Jej obawy są jak najbardziej uzasadnione. Przecież te tymczasowe stoiska zawsze zlokalizowane są na poboczu ruchliwych dróg, bo to zwiększa szanse na zdobycie potencjalnego klienta. - Od trzech pokoleń moja rodzina żyje ze sprzedaży owoców z własnych upraw - mówi pan Dariusz, który cały sezon sprzedaje truskawki, maliny, czereśnie i miód przy drodze krajowej.

- Nasze gospodarstwo leży kilkanaście kilometrów stąd, jednak na wsi wiele nie sprzedam, więc całe lato stoję u szwagra na podjeździe, dziennie sprzedaję nawet kilkaset kilogramów owoców. Zawsze tłumaczę klientom, że lepiej umyć owoce przed jedzeniem, choćby stanąć na stacji benzynowej - mężczyzna nie ma wątpliwości, że jego owoce, choć ekologiczne nie nadają się bezpośrednio do spożycia.

Spaliny i kurz

- Kupujący czasami nie zdają sobie sprawy, jakie mogą być konsekwencje zjedzenia zanieczyszczonych owoców. Kupują je i od razu zjadają, bo truskawki czy czereśnie wyglądają tak apetycznie, że trudno im się oprzeć. Jeśli metale ciężkie dostaną się do naszego organizmu, może dojść do zatrucia, a lekarze ostrzegają też, że ich odkładanie się może po latach wywoływać nowotwory - tłumaczy w rozmowie z Nową Trybuną Opolską Maria Jeznach, kierownik oddziału higieny żywności w tamtejszym sanepidzie.

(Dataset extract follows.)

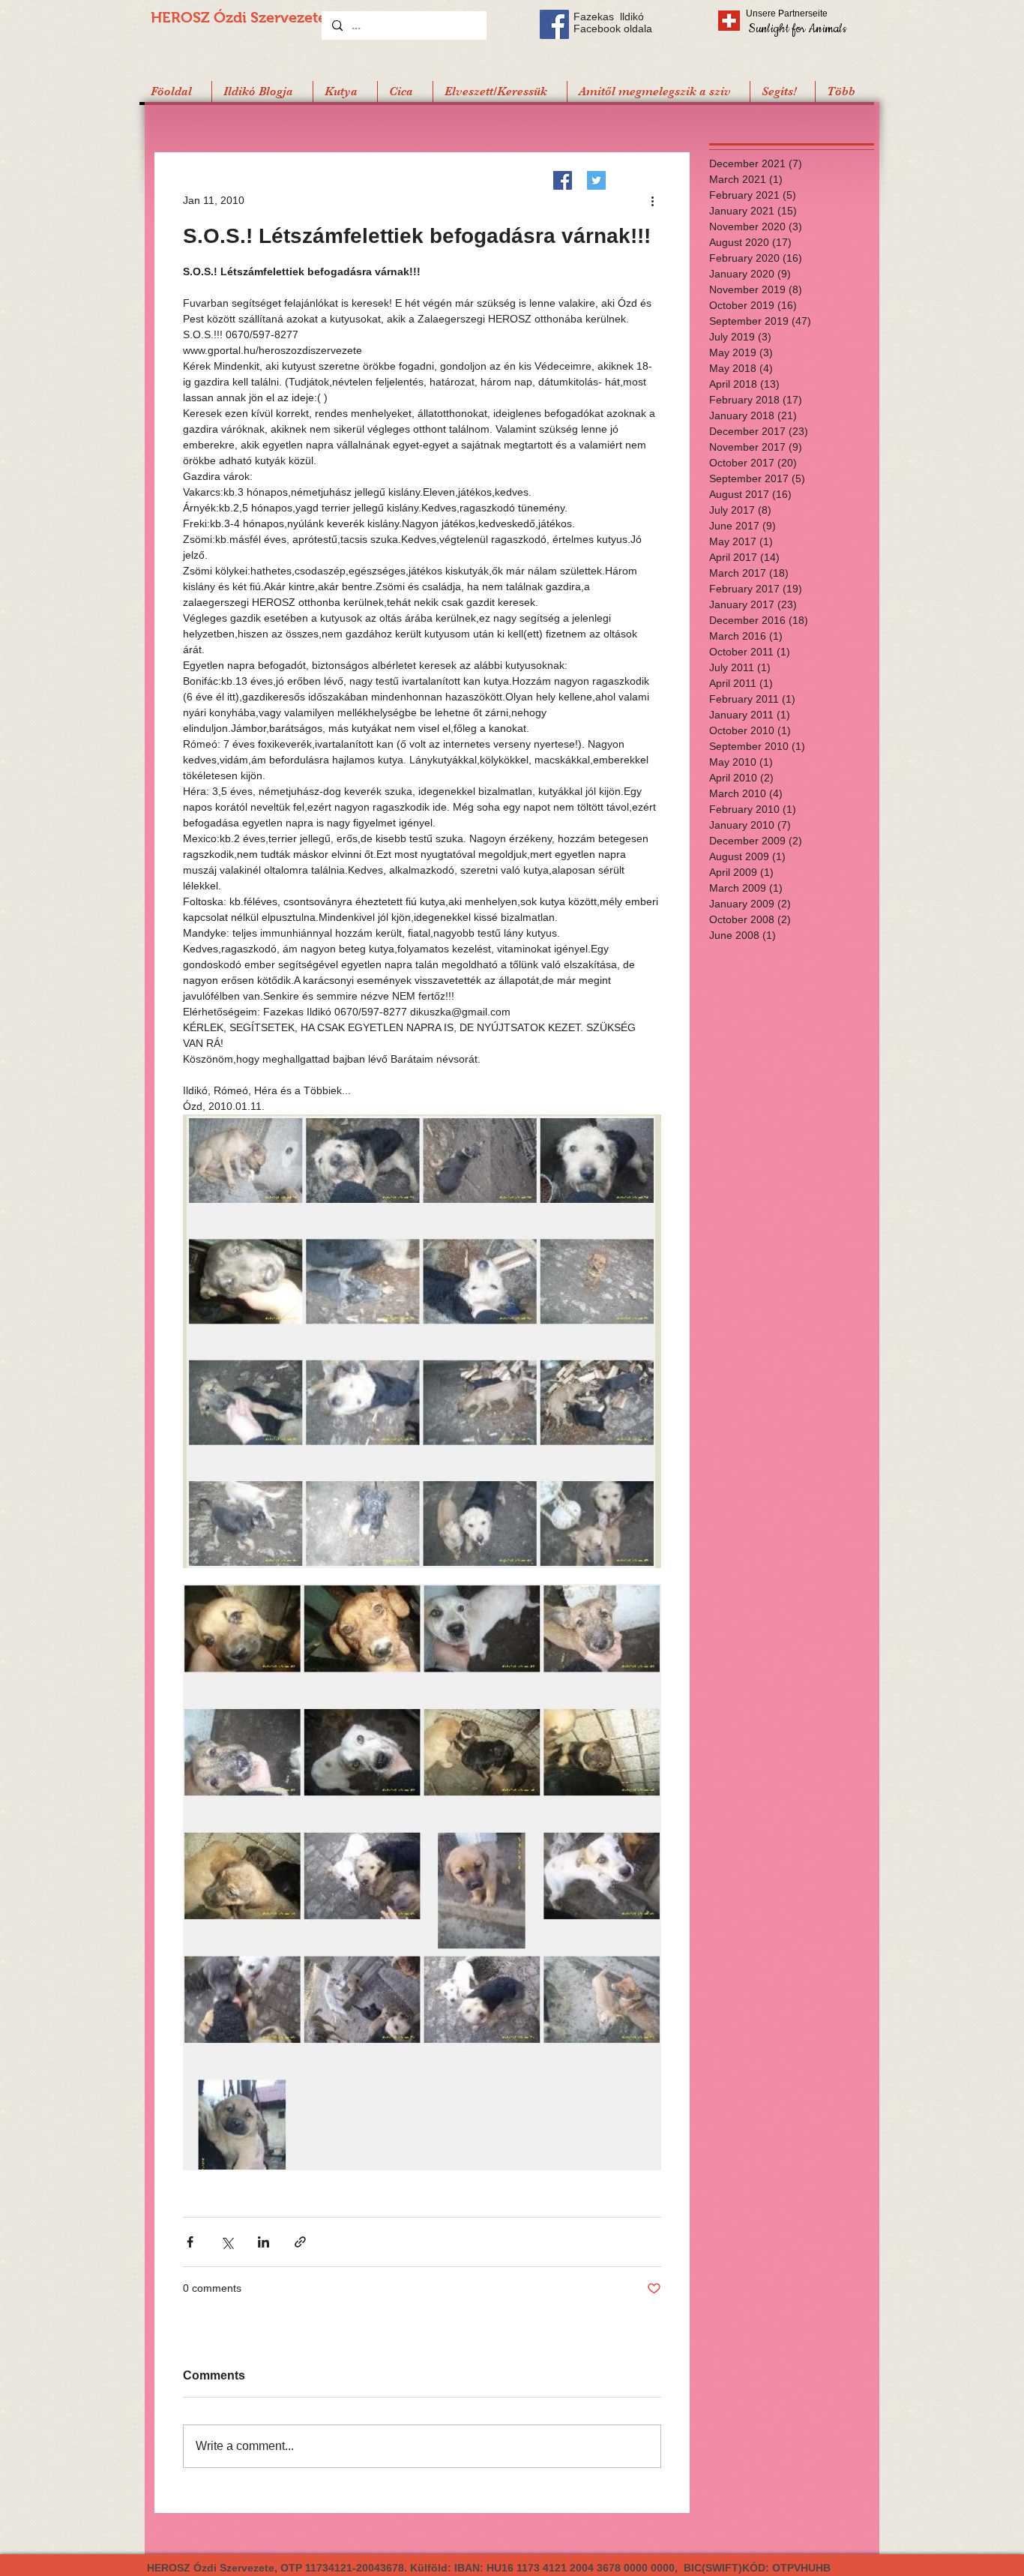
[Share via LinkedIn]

Na owocach, szczególnie tych rosnących na krzewach mogą też znajdować się larwy tasiemców bąblowcowych. Roznoszą je lisy, a objawy są nie tylko nieoczywiste, często mylone są z nowotworem, ale też mogą wystąpić wiele lat po zakażeniu. Choroba może pozostać nieujawniona nawet przez 15 lat, co nie znaczy, że jest nieaktywna, pustoszy organizm.

Lepiej to umyj

Pan Dariusz przyznaje, że nie raz widział, jak koledzy po fachu nie mając dostępu do toalety, załatwiali potrzeby w krzaczkach, a potem bez skrępowania (i mycia rąk) bez rękawiczek nakładali owoce do siatek. - Mam szczęście, bo u szwagra skorzystam z toalety i ręce mogę umyć, zresztą i tak zakładam rękawiczki. Ale kurzu i spalin nie da się uniknąć, to trzeba zmyć - dodaje.
- Tam może być wszystko, pałeczki salmonelli, larwy tasiemca, o rtęci i kurzu nawet nie wspominam - mówi mężczyzna. I dodaje, że wystarczy odrobina wyobraźni, bo to, że hodowla jest ekologiczna, na czynniki zewnętrzne nie pomoże. - Letnia bieżąca woda, to jedyny sposób, aby można było zjeść zdrowe i bezpieczne owoce.